Creator tries to strike balance in his miniseries
Mar 27, 2018
The cast of “Dying is Easy, College is Hard.”
Creating the mini-series “Dying is Easy, College is Hard” was not all fun and games for Aaron Nelson in the beginning.
Nelson, a senior mass communications student at Claflin University, created the miniseries consisting of five 30 to 40-minute episode depicting Nelson's views on the everyday college student's life in America.
“I wanted to quit after episode one. I thought episode one was horrible. I thought it was garbage,” Nelson said. “We started off rough. I didn’t think that people would watch this.”
He couldn’t get people to fill in roles in the beginning.
“We even held an interest meeting, and that didn’t go so well,” Nelson said.
Nelson also said he randomly met a few of the actors and actresses. He talked about how he had a relationship with a few through mutual friends and just decided to ask if they were interested in being in the series.
“I met Kay through Kayla, whom I already knew at the time, and just decided to ask Kay to play a role. Now she's one of the main actresses. The progress is really amazing from episode one,” Nelson said.
In the series, there are lots of different characters with many different personalities.
Nelson said many of the characters in the series are influenced by people he knows and had past encounters with that gave him the idea to do the show.
“Some of these characters I've literally seen in one conversation, but it sparked an idea,” Nelson said. “Some of these parts are played by people I've known and some just come from different ideas or what type of character will help the main character give us a better understanding.”
Nelson's process of getting his actors and actresses consisted of asking students and friends on campus.
“Sometimes it's not about the person understanding their character, it’s literally just the person being their characters sometimes,” Nelson said. “And that’s how it works itself out so well.”
The ending to the miniseries was already in mind when episode one was completed, Nelson said.

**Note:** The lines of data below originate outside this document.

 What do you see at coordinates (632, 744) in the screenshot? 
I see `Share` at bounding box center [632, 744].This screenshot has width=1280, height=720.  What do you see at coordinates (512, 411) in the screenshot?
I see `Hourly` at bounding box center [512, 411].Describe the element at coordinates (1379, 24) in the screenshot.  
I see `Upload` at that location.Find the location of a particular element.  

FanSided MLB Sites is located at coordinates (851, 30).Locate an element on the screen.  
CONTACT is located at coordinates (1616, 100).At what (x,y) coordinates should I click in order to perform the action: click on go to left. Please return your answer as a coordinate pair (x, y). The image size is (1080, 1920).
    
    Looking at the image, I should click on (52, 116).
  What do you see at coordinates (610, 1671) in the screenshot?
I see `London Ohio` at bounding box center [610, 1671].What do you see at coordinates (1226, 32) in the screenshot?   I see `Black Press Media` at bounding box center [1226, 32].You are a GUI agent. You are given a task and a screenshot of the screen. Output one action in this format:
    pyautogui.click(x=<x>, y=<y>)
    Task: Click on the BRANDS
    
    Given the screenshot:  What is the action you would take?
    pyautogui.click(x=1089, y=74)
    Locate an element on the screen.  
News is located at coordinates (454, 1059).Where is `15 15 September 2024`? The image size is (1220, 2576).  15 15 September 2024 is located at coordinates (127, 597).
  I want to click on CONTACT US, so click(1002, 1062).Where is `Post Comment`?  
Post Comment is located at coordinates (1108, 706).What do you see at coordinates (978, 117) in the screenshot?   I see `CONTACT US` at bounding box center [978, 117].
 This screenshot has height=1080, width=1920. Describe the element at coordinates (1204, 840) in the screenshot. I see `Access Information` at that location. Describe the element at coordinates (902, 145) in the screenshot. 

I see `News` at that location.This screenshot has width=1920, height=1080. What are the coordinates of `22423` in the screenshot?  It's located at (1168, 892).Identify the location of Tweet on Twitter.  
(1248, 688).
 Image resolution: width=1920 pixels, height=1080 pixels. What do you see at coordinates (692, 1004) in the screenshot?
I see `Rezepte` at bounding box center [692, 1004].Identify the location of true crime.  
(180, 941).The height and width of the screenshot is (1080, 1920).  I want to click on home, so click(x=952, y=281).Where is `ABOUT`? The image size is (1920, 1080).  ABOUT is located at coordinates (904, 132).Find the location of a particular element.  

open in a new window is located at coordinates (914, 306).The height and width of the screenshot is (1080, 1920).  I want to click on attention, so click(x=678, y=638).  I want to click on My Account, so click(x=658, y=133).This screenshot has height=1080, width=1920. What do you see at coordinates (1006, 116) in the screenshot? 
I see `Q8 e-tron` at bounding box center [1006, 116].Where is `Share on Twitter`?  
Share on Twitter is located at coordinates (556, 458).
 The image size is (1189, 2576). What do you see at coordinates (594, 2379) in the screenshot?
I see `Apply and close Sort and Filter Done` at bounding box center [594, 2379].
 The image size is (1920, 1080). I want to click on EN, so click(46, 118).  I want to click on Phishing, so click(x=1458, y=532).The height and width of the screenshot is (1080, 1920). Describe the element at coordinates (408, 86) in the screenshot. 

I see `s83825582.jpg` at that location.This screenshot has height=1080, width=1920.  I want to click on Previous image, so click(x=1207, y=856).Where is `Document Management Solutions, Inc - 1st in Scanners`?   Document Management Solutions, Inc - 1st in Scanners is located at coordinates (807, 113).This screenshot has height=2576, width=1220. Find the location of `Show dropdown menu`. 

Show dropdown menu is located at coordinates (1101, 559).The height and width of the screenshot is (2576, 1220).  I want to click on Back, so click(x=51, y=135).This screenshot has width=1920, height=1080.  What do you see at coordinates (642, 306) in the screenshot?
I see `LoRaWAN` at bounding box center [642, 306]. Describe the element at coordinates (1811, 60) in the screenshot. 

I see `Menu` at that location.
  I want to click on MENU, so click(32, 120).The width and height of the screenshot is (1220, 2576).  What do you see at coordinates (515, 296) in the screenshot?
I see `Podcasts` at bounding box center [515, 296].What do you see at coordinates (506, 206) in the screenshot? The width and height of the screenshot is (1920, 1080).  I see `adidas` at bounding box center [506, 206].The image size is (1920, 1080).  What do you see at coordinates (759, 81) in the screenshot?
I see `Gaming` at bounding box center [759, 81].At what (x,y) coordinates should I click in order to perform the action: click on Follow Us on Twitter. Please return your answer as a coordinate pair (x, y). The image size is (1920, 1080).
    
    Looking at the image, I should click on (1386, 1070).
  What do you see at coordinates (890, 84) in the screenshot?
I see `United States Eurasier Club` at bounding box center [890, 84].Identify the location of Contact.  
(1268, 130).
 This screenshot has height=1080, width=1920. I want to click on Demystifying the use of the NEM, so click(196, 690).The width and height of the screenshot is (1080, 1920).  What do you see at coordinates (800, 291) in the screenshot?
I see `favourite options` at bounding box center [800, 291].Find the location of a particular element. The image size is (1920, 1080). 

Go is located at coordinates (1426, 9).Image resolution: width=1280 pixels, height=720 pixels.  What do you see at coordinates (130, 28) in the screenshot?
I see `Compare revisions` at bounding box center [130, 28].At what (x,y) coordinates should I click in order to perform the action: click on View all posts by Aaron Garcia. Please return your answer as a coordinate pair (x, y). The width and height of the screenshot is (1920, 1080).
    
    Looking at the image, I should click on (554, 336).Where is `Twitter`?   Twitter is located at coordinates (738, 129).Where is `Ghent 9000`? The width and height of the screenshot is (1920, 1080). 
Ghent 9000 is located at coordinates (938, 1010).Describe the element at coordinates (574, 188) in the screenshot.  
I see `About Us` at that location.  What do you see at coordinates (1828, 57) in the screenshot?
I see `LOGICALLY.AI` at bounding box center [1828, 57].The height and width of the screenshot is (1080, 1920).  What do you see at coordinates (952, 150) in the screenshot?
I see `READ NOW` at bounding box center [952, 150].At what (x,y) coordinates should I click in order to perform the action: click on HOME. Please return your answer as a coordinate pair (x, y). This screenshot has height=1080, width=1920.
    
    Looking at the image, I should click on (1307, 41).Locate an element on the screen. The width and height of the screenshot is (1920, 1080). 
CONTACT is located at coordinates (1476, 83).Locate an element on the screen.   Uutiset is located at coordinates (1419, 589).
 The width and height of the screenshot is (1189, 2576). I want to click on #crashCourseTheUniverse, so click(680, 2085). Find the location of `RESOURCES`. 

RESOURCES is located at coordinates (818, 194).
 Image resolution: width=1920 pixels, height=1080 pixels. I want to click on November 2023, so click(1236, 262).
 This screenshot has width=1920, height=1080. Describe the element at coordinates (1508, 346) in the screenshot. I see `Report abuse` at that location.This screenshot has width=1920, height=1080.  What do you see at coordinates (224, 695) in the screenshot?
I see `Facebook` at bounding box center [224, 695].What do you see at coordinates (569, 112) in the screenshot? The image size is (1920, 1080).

The miniseries is a rewrite to another series he had in mind his sophomore year, which was titled “More Than As and Js.” Nelson believes that series didn’t happen because it wasn’t planned out well enough and didn’t have enough detail.
“This is kind of like a reincarnation of that but way more details, way less people and way less episodes,” Nelson said.
Nelson first began working on the series in June 2017. He admits that he had to be realistic with himself and eliminate some characters and some things that he felt did not fit or things that would make the show boring.
“It’s a process of elimination, and it’s a process of actually telling yourself, ‘Oh no, that’s whack,’” Nelson said.
In writing each episode, Nelson also thinks about what the audience may like or may understand.
“Even though it's my content, it's also going to an audience of other people that you want to view and critic your work,” Nelson said.
Nelson also admits to cutting some things out of his show that he may want to incorporate because he feels that it may not be understood by some viewers.
“I know some of the stuff I want to put in there may go over the head of some of my peers that watch,” Nelson said. “I want everyone to be able to watch the show and understand it.
“I'm not saying that I dumb it down, I'm just making sure everyone understands why people act like this.
“I want people to at least think for a sec, so I try to find that balance of overdoing and simple.”
Finding the cast for the series was not easy for Nelson.
He talked about times where he didn’t really know the people playing the role that well, but he asked them anyway and gave them a description of what he wanted.
“It’s a blessing that sometimes you don’t even know them or ever spoke to them, but somehow they see your vision and then it becomes amazing,” Nelson said.
Nelson said he feels the only way viewers can understand the series is they have to "step outside themselves".
“You have to factor in how other people act and why they act the way they do,” Nelson said. “I really wanted people to think on why these characters act a certain way.”
The show consists of 32 cast members who help film, act and direct for Nelson.
“I'm glad that they actually let me lead them,” Nelson said.